Andando en soledad, con la extraña sensación que la acostumbrada inmovilidad de su mundo se enfrenta de lleno a lo inevitable, un joven lobo adulto deshace un camino bien conocido por la fría oscuridad del bosque en busca de algún claro donde echarse a dormir. Cae pesada la noche, envolviendo cada pequeño rincón en la densidad de la penumbra. Su cuerpo delgado evidencia en su falta de vitalidad, el cansancio de largas jornadas deambulando sin propósito.

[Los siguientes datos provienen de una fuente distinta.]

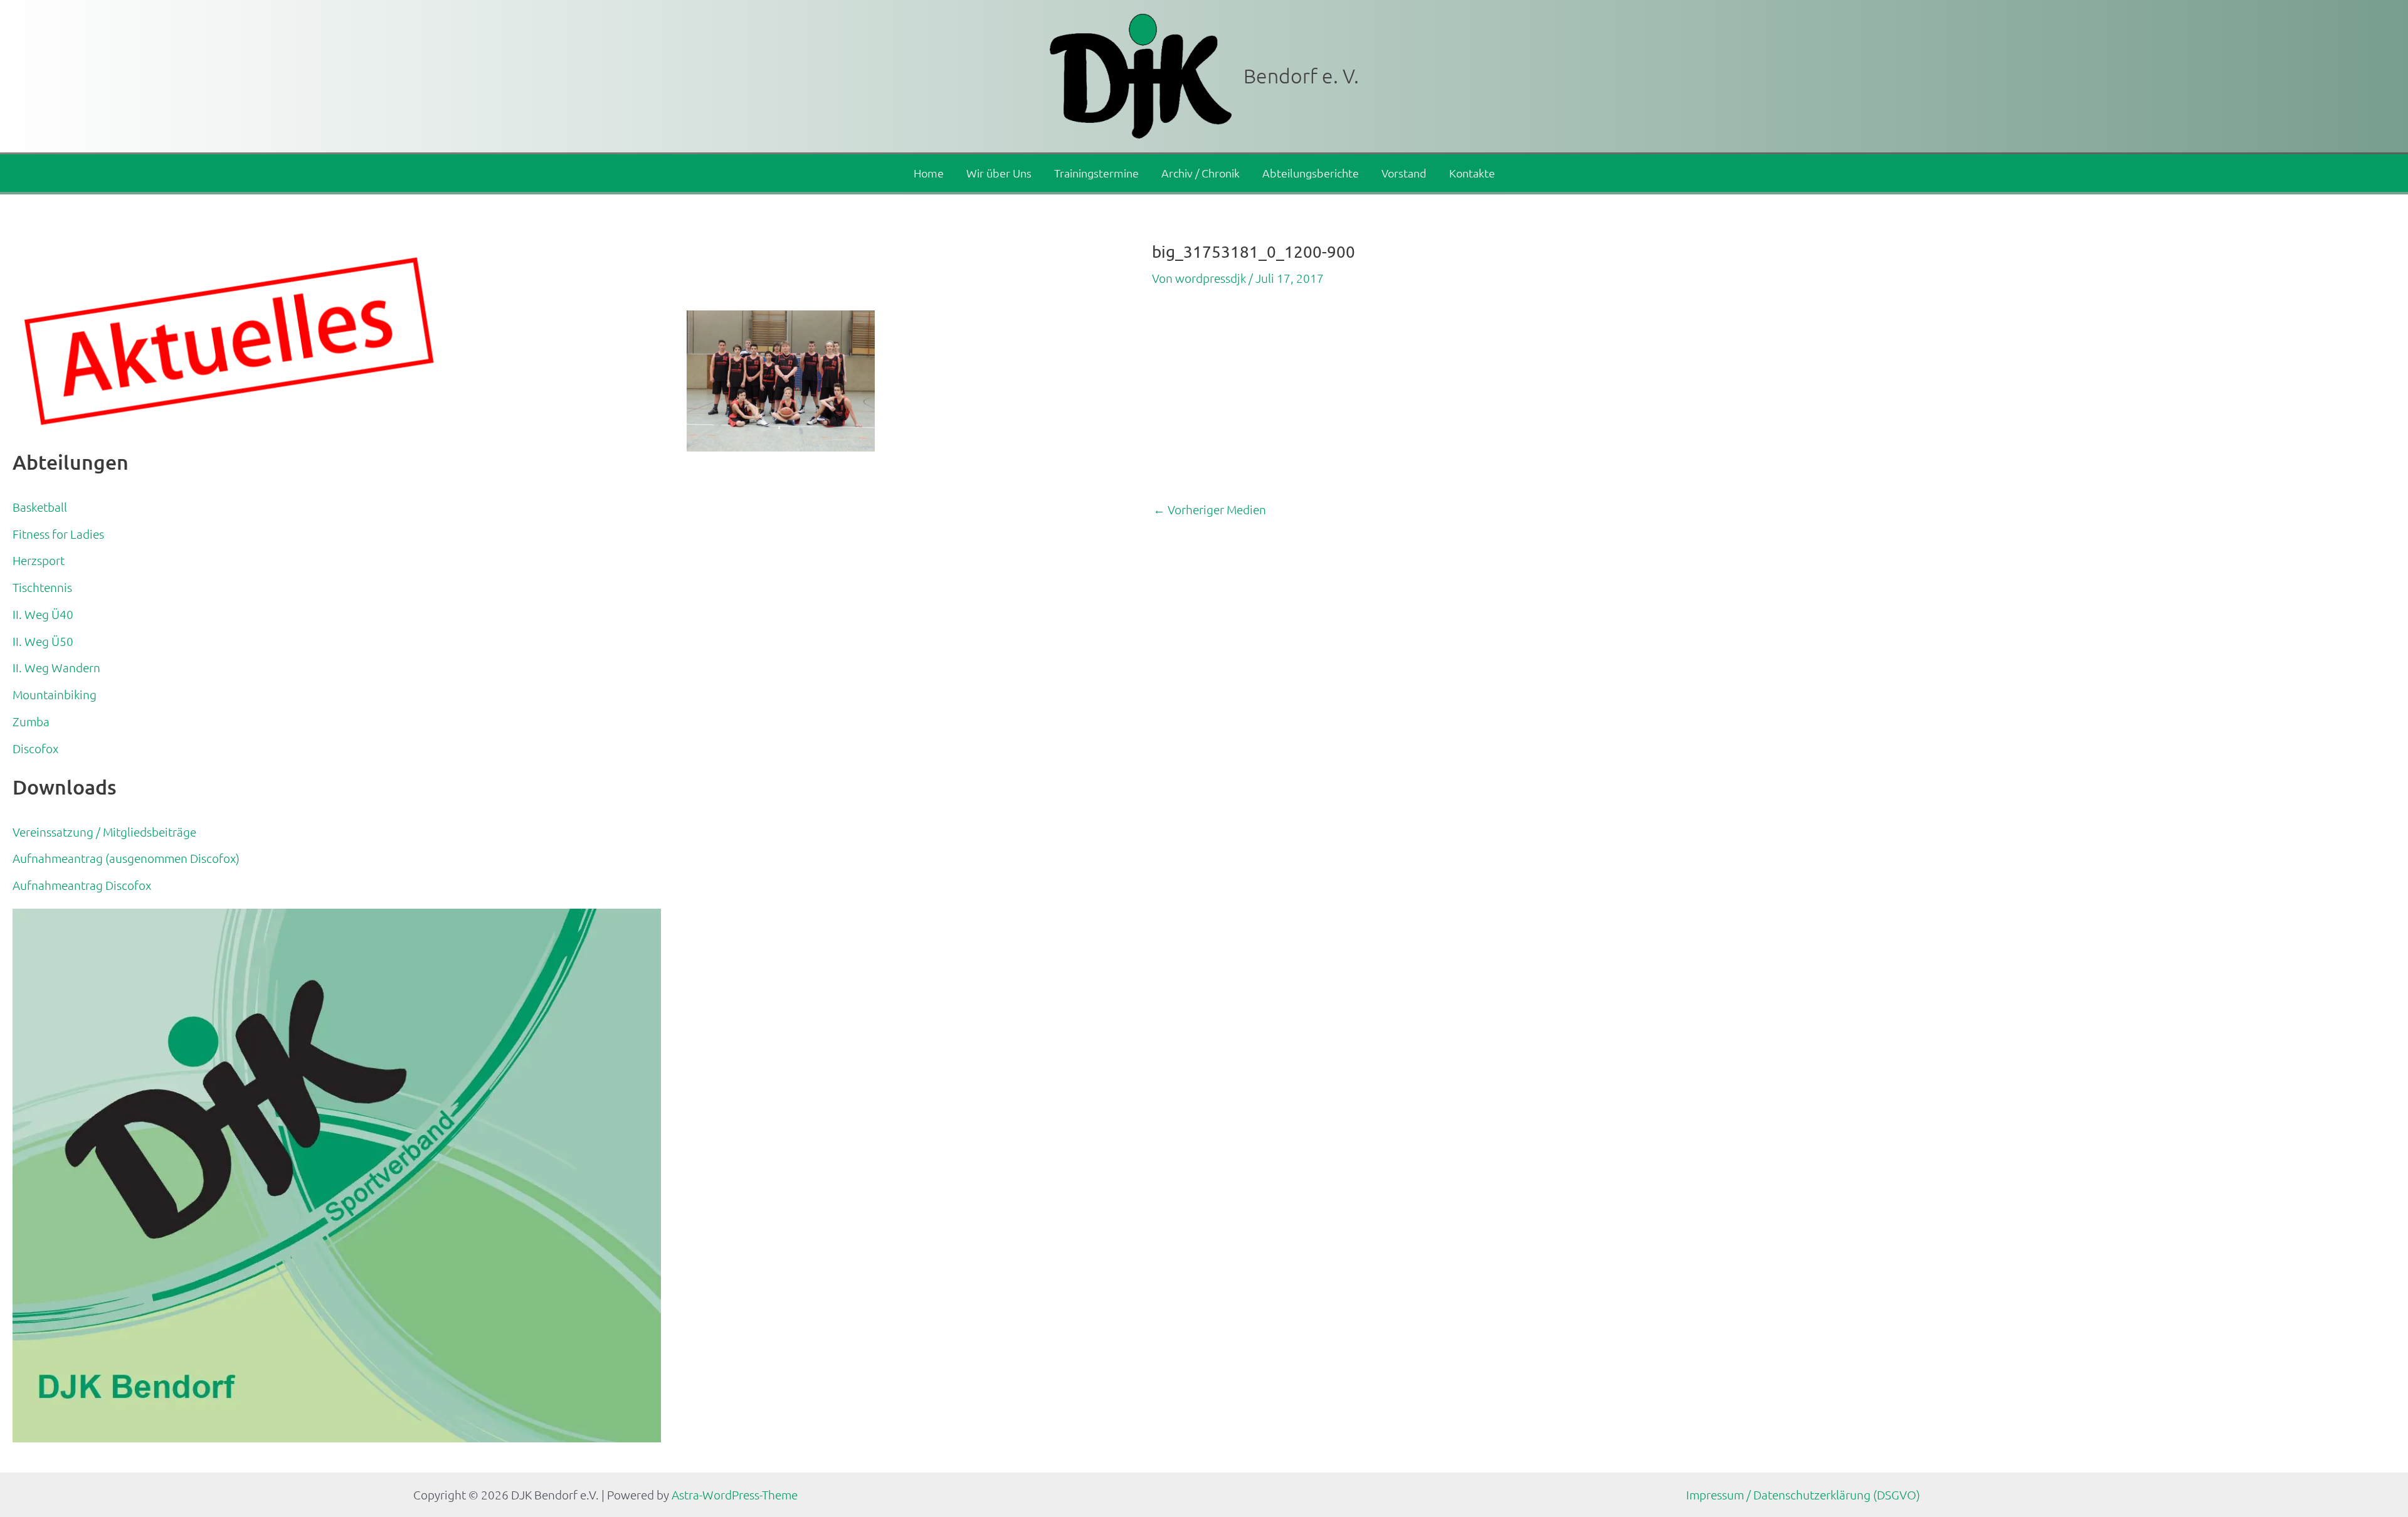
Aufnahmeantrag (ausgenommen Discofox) (126, 857)
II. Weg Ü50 (43, 640)
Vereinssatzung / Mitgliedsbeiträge (104, 831)
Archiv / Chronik (1200, 173)
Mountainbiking (55, 694)
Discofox (35, 748)
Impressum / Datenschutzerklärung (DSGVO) (1803, 1494)
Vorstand (1404, 173)
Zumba (31, 721)
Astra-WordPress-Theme (735, 1494)
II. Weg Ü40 (43, 613)
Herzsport (39, 560)
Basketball (40, 506)
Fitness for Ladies (58, 533)
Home (929, 173)
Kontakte (1472, 173)
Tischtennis (42, 587)
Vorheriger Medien (1209, 509)
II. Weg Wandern (56, 667)
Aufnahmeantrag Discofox (82, 884)
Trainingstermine (1096, 173)
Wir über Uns (999, 173)
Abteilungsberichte (1310, 173)
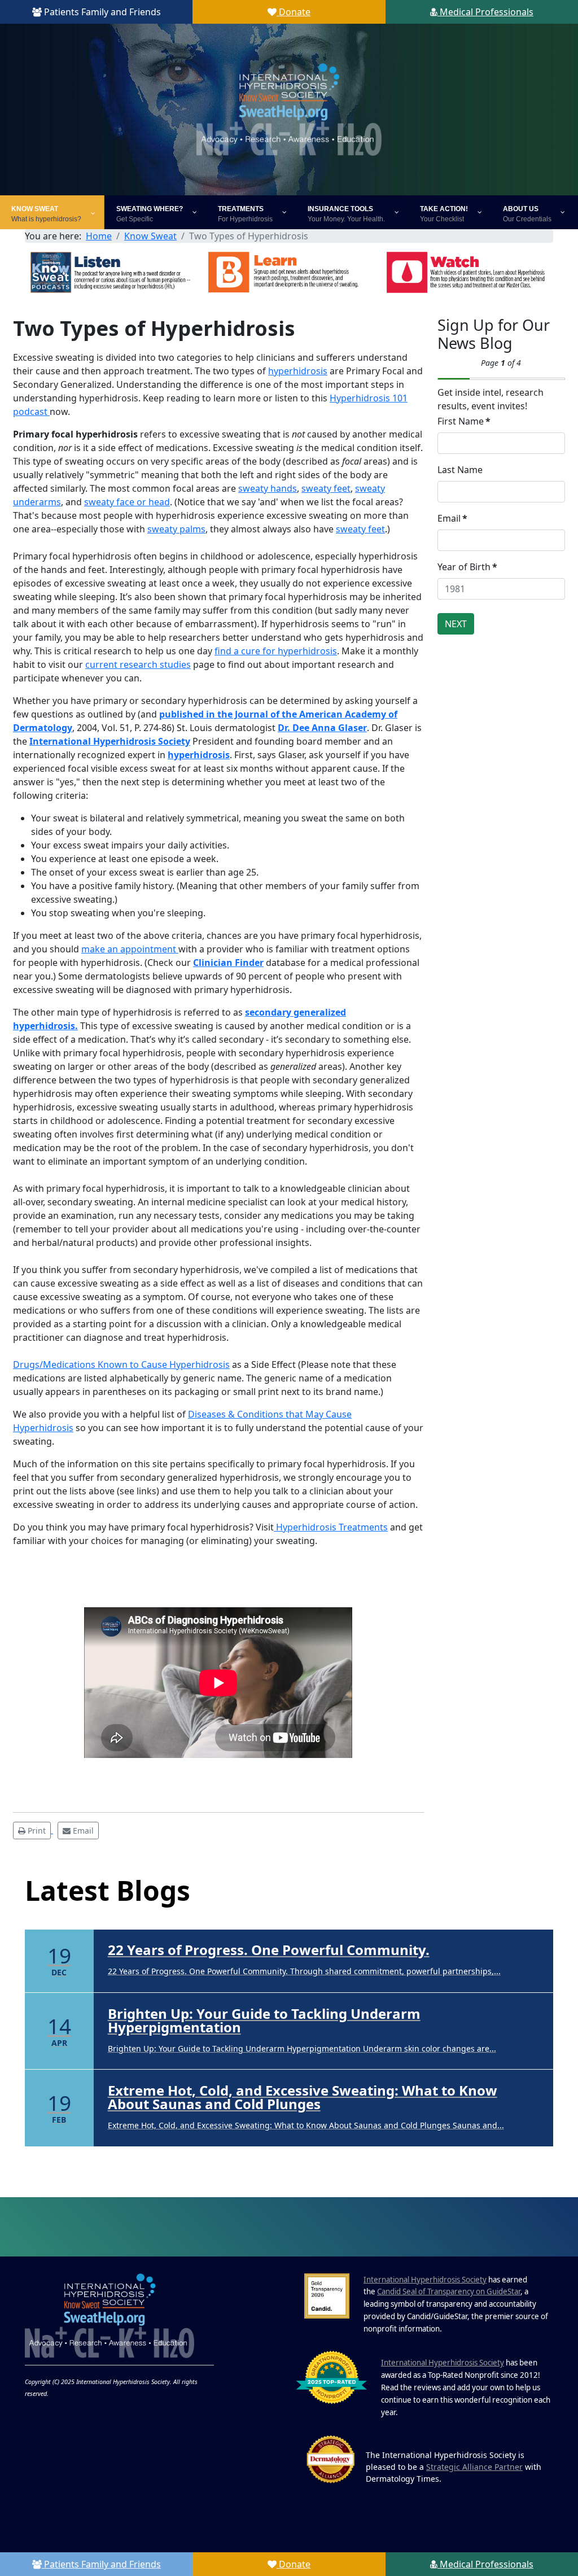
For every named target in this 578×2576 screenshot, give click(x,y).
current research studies (138, 664)
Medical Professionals (485, 12)
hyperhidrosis (297, 371)
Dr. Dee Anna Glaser (322, 727)
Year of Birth (467, 567)
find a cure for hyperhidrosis (275, 651)
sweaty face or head (127, 502)
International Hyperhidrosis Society (109, 741)
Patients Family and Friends (101, 12)
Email (452, 518)
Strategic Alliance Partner (474, 2466)
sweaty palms (176, 529)
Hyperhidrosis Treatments (331, 1527)
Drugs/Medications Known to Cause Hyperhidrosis (121, 1364)
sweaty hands (267, 488)
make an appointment (129, 949)
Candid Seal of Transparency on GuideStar (448, 2291)
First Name (464, 421)
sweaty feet (326, 488)
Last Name (460, 469)
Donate (293, 12)
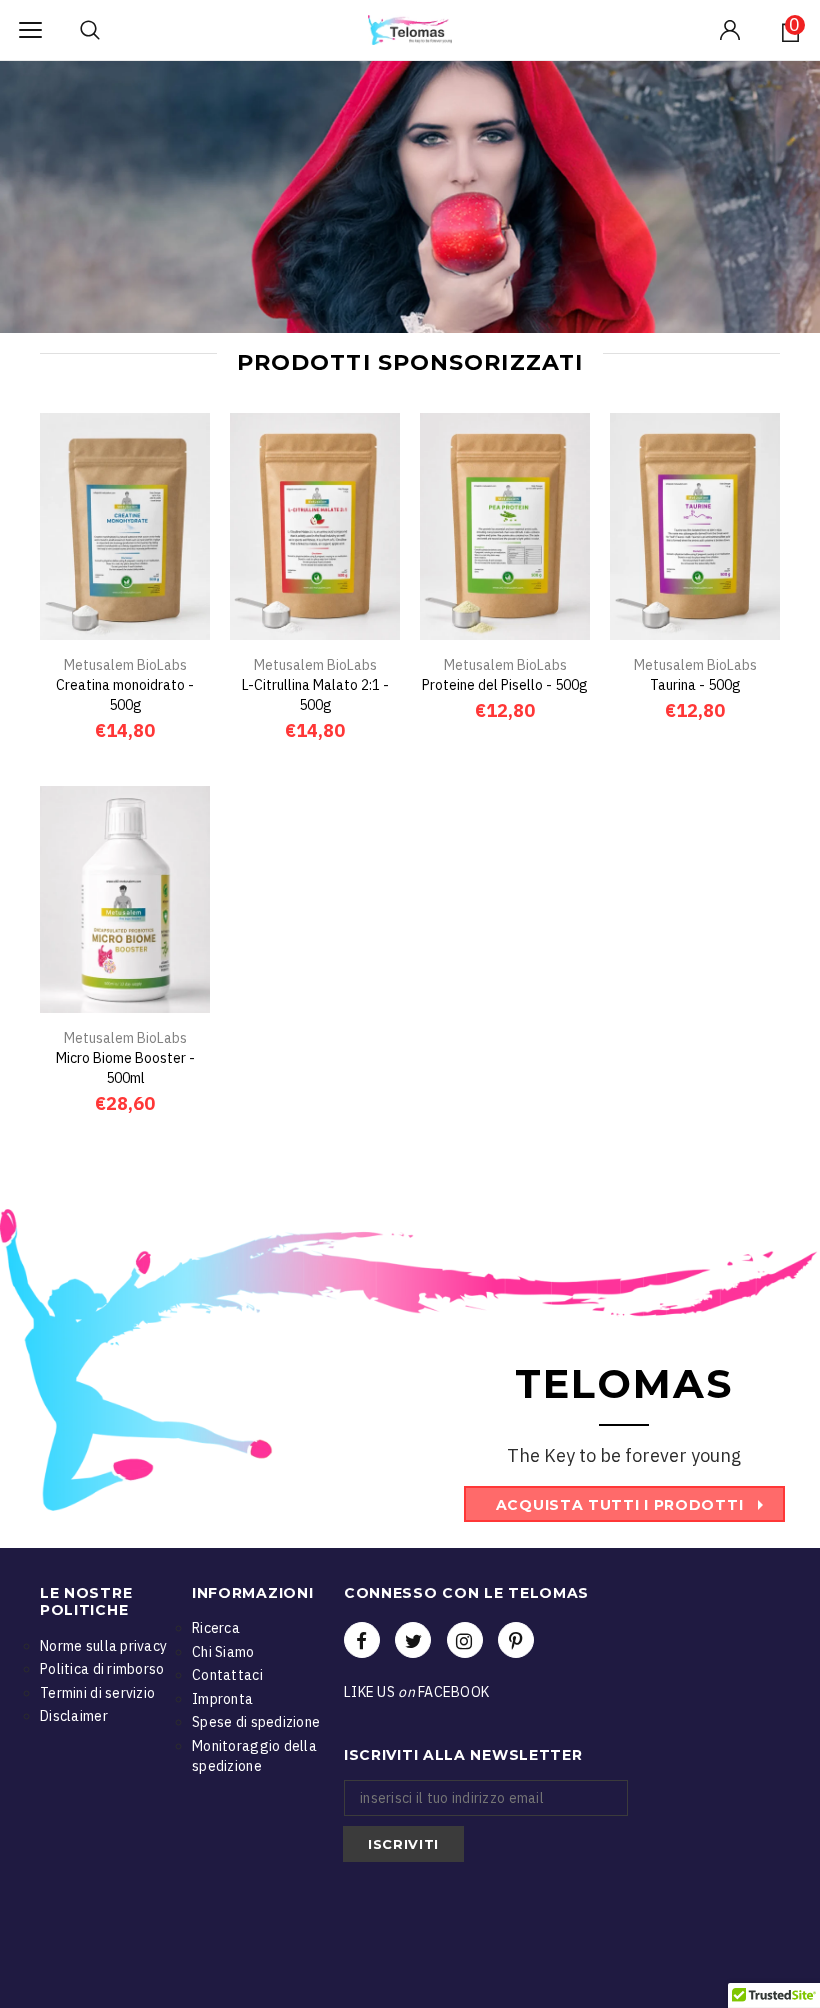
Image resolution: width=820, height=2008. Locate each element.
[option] (410, 196)
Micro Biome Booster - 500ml (125, 1068)
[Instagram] (465, 1640)
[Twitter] (413, 1640)
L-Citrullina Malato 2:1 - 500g (315, 695)
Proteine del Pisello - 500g (505, 685)
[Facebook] (362, 1640)
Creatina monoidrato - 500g (125, 695)
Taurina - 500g (695, 685)
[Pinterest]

Anda solo, a oscuras, aprovechando el frío para mantenerse despierto, siempre al filo de caer desfallecido. Sin embargo, continúa tercamente buscando un lugar idóneo donde echar a descansar sus huesos. Lleva meses deambulando por los bosques interminables que se extienden al norte de la estepa congelada, más allá de los negros cenagales, donde uno extraños seres cubiertos de pieles extraen un líquido negro de las entrañas de la tierra, desde curiosos árboles de ramas entrelazadas sin hojas, cual si fuese su único alimento.
Sin otra intención aparente, que dejar andar sus patas una tras la otra, camina más por inercia que por convicción, pero con una idea fija en su mente, encontrar un buen lugar donde abandonarse hasta que tenga energías de nuevo para seguir adelante.
Una fuerza desconocida, instintiva, lo anima a seguir adelante, aún contra la resistencia de sus debilitados miembros, para alcanzar aquello que apenas intuye. Su vida, desde que se hartó de luchar contra las grandes manadas de lobos por un espacio en los tibios valles que serpentean desde los montes a las llanuras del sur, carece de más motivo que seguir errando en las sombras aguardando la muerte de la última esperanza.
El invierno en franca retirada, replegándose cada vez más al norte, cual si buscara refugio en los negros bosques que se extienden más allá del horizonte, hasta caer de golpe sobre los acantilados que marcan el fin del mundo. El cielo, eternamente cubierto por densas nubes grises, lentamente va dejando esporádicos espacios libres donde se asoma intrusa, de tanto en tanto, la luna a contemplar sin comprender el andar lento del lobo errante. Carente de fuerzas siquiera para lanzar un amago de aullido, hambriento y cansado, el lobo se deja caer sobre un pequeño claro, entre dos grupos de gruesos y añosos árboles a los pies de una quebrada, bajo la palidez fría de la luna que con seriedad lo cubre con su luz argentina como queriendo cobijarlo.